● Your goal: Among the lines below, take the one holding "Home (42, 389)", the one holding "Contact (45, 457)", and all lines between them. Set them down exactly.
---*---
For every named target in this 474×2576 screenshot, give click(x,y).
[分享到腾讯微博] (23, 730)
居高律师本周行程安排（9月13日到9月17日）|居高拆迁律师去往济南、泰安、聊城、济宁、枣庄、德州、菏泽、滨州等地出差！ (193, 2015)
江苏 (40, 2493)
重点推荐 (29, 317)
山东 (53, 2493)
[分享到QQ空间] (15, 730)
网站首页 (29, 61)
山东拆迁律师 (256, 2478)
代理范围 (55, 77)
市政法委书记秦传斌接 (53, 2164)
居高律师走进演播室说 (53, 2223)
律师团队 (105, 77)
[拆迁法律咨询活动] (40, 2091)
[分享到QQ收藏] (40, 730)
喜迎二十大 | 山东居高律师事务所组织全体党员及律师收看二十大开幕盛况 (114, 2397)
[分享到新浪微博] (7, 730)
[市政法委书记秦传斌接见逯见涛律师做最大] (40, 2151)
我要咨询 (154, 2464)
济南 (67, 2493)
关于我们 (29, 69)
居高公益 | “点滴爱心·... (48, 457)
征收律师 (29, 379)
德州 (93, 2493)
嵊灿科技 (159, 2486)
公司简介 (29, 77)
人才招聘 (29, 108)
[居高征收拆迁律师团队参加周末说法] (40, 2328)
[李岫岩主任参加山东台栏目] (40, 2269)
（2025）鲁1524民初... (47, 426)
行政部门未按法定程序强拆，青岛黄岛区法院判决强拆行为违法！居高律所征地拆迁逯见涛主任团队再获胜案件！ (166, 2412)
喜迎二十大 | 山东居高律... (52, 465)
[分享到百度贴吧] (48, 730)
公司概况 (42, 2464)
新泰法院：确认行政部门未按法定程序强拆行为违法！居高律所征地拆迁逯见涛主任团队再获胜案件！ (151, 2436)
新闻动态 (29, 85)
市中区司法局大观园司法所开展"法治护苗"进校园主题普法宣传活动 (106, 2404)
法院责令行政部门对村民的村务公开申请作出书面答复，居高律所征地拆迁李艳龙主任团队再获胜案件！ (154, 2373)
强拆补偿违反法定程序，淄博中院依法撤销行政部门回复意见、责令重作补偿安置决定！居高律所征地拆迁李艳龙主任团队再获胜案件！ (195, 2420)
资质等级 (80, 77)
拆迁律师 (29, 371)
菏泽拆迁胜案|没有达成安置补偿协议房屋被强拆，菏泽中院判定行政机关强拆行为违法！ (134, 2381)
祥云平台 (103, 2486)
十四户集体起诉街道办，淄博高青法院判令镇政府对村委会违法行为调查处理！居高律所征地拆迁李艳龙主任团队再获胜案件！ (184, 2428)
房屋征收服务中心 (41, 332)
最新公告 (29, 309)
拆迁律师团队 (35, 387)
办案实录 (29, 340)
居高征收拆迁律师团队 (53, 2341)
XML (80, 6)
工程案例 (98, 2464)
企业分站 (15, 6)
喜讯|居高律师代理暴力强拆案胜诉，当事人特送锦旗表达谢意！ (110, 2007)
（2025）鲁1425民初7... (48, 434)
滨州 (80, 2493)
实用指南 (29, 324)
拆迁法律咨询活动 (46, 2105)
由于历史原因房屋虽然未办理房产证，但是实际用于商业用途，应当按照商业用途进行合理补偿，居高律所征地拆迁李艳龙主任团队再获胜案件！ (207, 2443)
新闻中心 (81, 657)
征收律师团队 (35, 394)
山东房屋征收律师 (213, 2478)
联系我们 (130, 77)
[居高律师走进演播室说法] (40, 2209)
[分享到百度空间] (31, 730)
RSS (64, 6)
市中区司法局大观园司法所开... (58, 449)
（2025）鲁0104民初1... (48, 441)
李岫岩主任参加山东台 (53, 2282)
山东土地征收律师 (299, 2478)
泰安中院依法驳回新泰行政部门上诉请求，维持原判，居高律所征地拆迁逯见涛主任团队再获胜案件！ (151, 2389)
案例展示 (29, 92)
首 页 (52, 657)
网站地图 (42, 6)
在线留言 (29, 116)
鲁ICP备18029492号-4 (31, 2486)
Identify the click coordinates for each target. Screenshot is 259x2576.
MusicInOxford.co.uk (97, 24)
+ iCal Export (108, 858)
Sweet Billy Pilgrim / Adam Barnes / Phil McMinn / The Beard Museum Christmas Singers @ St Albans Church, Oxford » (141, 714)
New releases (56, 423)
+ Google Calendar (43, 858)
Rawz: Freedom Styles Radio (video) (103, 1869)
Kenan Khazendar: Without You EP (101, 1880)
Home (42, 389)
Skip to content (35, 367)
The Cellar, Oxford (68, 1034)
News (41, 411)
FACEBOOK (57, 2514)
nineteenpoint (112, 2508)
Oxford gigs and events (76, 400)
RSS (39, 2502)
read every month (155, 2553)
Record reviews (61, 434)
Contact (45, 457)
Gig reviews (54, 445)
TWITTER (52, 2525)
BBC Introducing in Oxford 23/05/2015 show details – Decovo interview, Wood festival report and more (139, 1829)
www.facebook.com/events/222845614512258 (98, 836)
---*---
● Response:
Home (42, 389)
Skip to content (35, 367)
The Cellar, Oxford (68, 1034)
News (41, 411)
FACEBOOK (57, 2514)
nineteenpoint (112, 2508)
Oxford gigs and events (76, 400)
RSS (39, 2502)
read every month (155, 2553)
Record reviews (61, 434)
Contact (45, 457)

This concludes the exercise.